Здесь мы имеем дело с явлением, редким в сегодняшнем мире: донационалистической нацией. Лазы, со своим особым языком и народной культурой, прекрасно осведомлены о своей самобытности. Но они довольствовались заявлением “Мы есть”, не особенно задаваясь вопросом “Кто мы такие?”. Они не чувствовали необходимости открыть свои “корни” или представить миру свою коллективную идентичность, исследовав или придумав историю народа лазов. Вплоть до последних нескольких лет не заботила их и сама эта европейская идея, что исчезновение их языка приведет к исчезновению их национального самосознания и что эти два процесса создают прискорбное положение, которому нужно сопротивляться.
Донациональное отношение к национальному языку может, собственно говоря, быть довольно враждебным, особенно в случае маленьких этнических групп. Профессор Крис Ханн из Кентского университета, работавший как социальный антрополог в Восточном Понте, вспоминает: “Наши очень ограниченные попытки изучения лазского языка его носители часто встречали удивлением и мягкой насмешкой: они считали разумным изучать такой иностранный язык, как английский или русский, который помогает общаться во внешнем мире, но лазский язык был «бесполезен» где бы то ни было за пределами земли лазов”.

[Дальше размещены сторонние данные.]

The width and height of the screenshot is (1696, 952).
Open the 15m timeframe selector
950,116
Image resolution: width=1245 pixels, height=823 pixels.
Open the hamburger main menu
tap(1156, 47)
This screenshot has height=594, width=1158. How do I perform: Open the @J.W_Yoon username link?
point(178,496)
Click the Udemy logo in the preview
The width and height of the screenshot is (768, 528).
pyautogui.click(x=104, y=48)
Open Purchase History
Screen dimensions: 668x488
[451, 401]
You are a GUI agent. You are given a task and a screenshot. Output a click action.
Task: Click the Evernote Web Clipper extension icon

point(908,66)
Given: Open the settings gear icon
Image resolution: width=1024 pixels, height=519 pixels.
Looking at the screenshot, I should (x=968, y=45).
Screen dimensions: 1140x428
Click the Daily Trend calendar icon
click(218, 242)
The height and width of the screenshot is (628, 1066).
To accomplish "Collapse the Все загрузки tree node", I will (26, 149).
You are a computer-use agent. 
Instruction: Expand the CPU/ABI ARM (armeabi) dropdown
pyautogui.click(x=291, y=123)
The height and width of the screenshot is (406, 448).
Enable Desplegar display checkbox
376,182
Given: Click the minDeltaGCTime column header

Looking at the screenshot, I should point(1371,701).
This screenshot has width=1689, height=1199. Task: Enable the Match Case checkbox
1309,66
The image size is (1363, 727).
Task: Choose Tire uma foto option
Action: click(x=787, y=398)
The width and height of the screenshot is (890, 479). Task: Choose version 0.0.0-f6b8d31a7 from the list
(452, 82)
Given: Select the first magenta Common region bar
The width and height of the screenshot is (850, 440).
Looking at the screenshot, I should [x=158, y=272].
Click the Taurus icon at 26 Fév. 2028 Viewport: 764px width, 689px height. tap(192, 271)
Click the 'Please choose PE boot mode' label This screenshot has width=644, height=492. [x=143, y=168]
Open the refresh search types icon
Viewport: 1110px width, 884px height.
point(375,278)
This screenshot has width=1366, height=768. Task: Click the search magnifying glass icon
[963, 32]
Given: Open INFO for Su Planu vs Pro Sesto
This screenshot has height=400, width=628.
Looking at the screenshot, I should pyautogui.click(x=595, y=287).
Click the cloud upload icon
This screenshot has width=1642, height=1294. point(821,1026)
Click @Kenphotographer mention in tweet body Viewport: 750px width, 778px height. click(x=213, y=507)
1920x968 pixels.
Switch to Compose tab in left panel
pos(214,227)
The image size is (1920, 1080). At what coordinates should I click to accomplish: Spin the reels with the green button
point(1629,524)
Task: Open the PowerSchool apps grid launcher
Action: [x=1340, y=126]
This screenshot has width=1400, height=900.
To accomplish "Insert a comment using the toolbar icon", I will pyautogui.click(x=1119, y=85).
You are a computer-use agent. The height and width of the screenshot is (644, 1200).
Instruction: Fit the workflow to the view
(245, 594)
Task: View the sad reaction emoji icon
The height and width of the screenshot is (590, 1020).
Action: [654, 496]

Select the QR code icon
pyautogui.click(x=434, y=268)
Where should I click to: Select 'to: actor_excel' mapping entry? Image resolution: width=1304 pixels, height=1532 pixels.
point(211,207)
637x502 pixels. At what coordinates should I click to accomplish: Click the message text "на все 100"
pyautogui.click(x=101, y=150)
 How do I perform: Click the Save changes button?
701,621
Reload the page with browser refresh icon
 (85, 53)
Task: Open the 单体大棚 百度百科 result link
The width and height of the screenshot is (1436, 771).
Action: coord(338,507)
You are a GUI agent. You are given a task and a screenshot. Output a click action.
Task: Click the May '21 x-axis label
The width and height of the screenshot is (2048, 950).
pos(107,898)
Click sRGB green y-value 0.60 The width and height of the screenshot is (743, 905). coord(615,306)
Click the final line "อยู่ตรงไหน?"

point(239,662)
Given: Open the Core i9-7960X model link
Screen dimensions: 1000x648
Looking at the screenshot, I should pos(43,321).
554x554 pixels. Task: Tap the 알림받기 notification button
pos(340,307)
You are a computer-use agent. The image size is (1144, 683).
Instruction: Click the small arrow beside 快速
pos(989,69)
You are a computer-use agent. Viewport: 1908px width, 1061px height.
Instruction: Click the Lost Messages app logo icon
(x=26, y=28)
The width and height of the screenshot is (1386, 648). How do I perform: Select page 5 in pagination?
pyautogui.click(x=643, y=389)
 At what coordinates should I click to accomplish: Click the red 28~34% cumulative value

С этой точки зрения существуют две разные языковые категории. Есть “наш” язык, на котором говорят дома и который не предназначен для формального изучения и преподавания. В противоположность ему язык более широкого сообщества, к которому “мы” принадлежим, требуется не только преподавать и изучать, на нем нужно и писать. Вследствие этого любой запрос на то, чтобы “наш” язык стал изучаемым и письменным, воспринимается как серьезное недоразумение. В практическом смысле это может на самом деле препятствовать “нашему” включению в более широкое общество и навредить всей общине.
Очень многие лазы старших поколений думают таким образом. Но гораздо более выразительные примеры подобного отношения можно найти на Кавказе. Спор о мегрелах и грузинах – следует ли преподавать мегрельский язык в школах, и если да, то в какой письменности, и является ли он вообще языком или деревенским говором грузинского языка – бушевал на протяжении века. Довольно легко понять (если и не принять) грузинский культурный империализм и грузинскую паранойю насчет сепаратистских движений внутри Грузии, умышленно подстрекаемых из далекой Москвы. Гораздо поразительнее, что в этой борьбе, цель которой – предотвратить совершенствование мегрельского языка и превращение его в язык литературный, со всей яростью принимают участие мегрельские же интеллектуалы и политики, от дореволюционного ученого Тедо Джордании до самого Звиада Гамсахурдии, который стал первым президентом независимой Грузии в 1991 году, а умер бунтовщиком и изгнанником всего тремя годами позже, вспыхнув и погаснув, как метеорит. Оба были истовыми патриотами Грузии, для которых все, кроме тотальной ассимиляции, было изменой единой картвельской судьбе.
Известнейшим из всех мегрелов был Лаврентий Берия, первый секретарь ЦК КП (б) Грузии в 1930‑е годы, а затем последний и самый страшный глава сталинского управления госбезопасности. Он истребил цвет грузинской интеллигенции, не забыв уничтожить и их семьи. Но он не оказывал никакого снисхождения собственным соплеменникам. Напротив, во времена Берии насильственная интеграция мегрельской культуры в грузинскую еще ускорилась.
В донациональную эпоху некоторые выдающиеся представители гэльскоязычных сообществ Ирландии и Шотландии, так же как и носители чешского языка в Богемии, были убеждены, что их языкам следует ограничиться кухней и коровником, чтобы не стать препятствием к полному участию их народов в прогрессе англо- и немецкоязычных империй, в которых они жили. Маленький кавказский пример такого отношения – несчастная судьба убыхов, мусульманской народности, родственной абхазам, которая была загнана в Османскую империю русскими в 1864 году. Лидеры убыхов приняли сознательное решение, что их последователи должны приспосабливаться, перенимая другие языки, прежде всего турецкий и кабардино-черкесский, и последний носитель убыхского языка, старик по имени Тевфек Эсенч, умер в 1992 году.